Au début des années 80, Hélène avait investi l’ancien palais de justice de Kamouraska juste en face, aujourd’hui connu sous le nom de Centre d’art de Kamouraska. Le plafond lui tombait sur la tête, non pas au sens littéraire, mais bien au sens figuré du terme, comme quoi les grands travaux ne lui font pas peur. Elle a donc permis la reconversion de l’endroit en lieu culturel où elle y a présenté durant quelques années des spectacles, des pièces de théâtre et des récitals de poésie.
Durant toutes ces années, la maison Miller, de l’autre côté de la rue, lui parlait. Les gens du village la surnommaient la « maison triste », mais elle ne la voyait pas sous cet angle. Sa fille aînée qui avait l’habitude d’aller y jouer avec des amies l’appelait la maison hantée, une idée qu‘Hélène, aujourd’hui grand-maman, ne se gêne pas pour reprendre. Les fantômes n’étant pas nécessairement tous mauvais, elle utilise celui de Louis Miller et de sa conjointe Demerise Chouinard, les seuls encore autorisés à fréquenter les lieux, dit-elle, pour raconter des histoires qui font rêvasser ses petits-enfants.
« Quand on a acheté en 2015, la maison était à l’abandon depuis plusieurs années. La cave regorgeait de piles de journaux qui auraient pu enflammer la maison à la moindre étincelle. Au fil des ans, elle avait été gâchée par des arches, du tapis et les différentes vocations qu’elle a eues. Mais même si la maison avait l’air triste, la qualité de la construction était telle qu’on n’a presque pas trouvé de pourriture quand on a fait les travaux », raconte-t-elle.

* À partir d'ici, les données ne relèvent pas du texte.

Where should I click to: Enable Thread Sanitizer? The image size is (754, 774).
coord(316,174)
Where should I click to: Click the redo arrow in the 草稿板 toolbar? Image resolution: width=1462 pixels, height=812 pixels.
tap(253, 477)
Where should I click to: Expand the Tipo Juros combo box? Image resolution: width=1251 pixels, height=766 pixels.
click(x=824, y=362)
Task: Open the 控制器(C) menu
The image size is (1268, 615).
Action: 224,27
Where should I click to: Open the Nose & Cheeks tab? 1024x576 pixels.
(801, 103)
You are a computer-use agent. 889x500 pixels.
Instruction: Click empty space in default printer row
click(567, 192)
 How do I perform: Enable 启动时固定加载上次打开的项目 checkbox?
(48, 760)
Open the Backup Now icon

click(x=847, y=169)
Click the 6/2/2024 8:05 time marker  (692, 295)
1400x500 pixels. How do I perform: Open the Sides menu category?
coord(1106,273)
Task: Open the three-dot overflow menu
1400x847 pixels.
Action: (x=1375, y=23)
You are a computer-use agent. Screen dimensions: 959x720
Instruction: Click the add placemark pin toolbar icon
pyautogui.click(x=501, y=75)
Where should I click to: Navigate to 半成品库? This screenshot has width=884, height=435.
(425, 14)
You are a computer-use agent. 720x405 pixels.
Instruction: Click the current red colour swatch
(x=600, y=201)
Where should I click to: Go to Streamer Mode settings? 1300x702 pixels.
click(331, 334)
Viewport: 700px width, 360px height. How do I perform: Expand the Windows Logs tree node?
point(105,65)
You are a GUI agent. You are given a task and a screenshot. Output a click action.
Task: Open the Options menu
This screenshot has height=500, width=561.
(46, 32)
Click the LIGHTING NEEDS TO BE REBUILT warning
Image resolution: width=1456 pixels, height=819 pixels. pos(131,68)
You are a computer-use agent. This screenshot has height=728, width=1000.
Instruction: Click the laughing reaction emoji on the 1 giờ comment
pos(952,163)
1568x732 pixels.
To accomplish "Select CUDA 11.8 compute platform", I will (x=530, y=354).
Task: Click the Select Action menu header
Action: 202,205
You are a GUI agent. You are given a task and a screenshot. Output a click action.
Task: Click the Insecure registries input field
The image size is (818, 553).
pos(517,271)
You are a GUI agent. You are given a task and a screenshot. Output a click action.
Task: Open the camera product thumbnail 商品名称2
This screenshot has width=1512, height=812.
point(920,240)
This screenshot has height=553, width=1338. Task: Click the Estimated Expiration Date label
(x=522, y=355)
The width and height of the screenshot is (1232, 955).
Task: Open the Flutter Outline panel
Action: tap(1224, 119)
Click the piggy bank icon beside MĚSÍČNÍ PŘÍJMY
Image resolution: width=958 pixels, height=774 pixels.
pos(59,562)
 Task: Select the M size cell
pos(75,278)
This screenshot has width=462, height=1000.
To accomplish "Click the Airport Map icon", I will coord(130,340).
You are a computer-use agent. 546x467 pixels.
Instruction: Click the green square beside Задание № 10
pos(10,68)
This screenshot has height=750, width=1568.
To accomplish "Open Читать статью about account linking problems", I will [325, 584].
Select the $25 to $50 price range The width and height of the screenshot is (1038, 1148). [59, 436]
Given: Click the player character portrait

Ce chantier gigantesque a permis de refaire essentiellement l’intérieur dans le respect de ce que cette maison était à l’origine : celle d’un marchand prospère de Kamouraska dont le terrain allait de l’avenue Morel jusqu’aux berges du fleuve, où subsiste toujours le quai qui porte son nom. Cette période plus glorieuse dans l’histoire de la maison Miller est celle qui a le plus inspiré et qui inspire toujours l’art de vivre qu’Hélène Bard a tenté d’insuffler au lieu.
« On a été chanceux, de bons ouvriers qui avaient des connaissances dans le patrimoine bâti nous ont aidés. Daniel Pelletier qui a travaillé ici, c’est un “génie du croche”. Il est extrêmement habile, un fier autodidacte », s’exclame Hélène.
Ainsi, outre la couleur qui a pris possession de quelques murs et qui égaye davantage les lieux, le mobilier qui meuble les principales pièces de la maison, notamment le salon, est composé d’antiquités disposées de façon à inviter à la conversation ou à s’abandonner au plaisir d’un récital improvisé au piano. Pas surprenant d’ailleurs d’apprendre qu’avant la pandémie, l’hôte de la maison y tenait « l’heure du thé » de façon occasionnelle, « un trois à six de bonheur suspendu, de poésie, de musique et de bouchées épicuriennes », peut-on lire sur le carton d’invitation.
À l’extérieur, toute la peinture a été refaite l’an dernier. La toiture serait maintenant la prochaine étape, mais Hélène avoue être à bout de souffle financièrement. Pour cette raison, elle a récemment choisi de mettre sa résidence en vente. D’autres projets l’habitent.
« On n’a pas eu le choix de rendre la maison lucrative. Ne serait-ce qu’en taxes, c’est incroyable ce qu’on doit défrayer. Les prochains propriétaires auront le choix : en faire une bigénérationnelle ou continuer la vocation actuelle en résidence de tourisme. Mais pour moi, je suis heureuse avec un grand H d’avoir réalisé cette restauration. C’est valorisant et ça vaut la peine de préserver notre patrimoine », conclut-elle.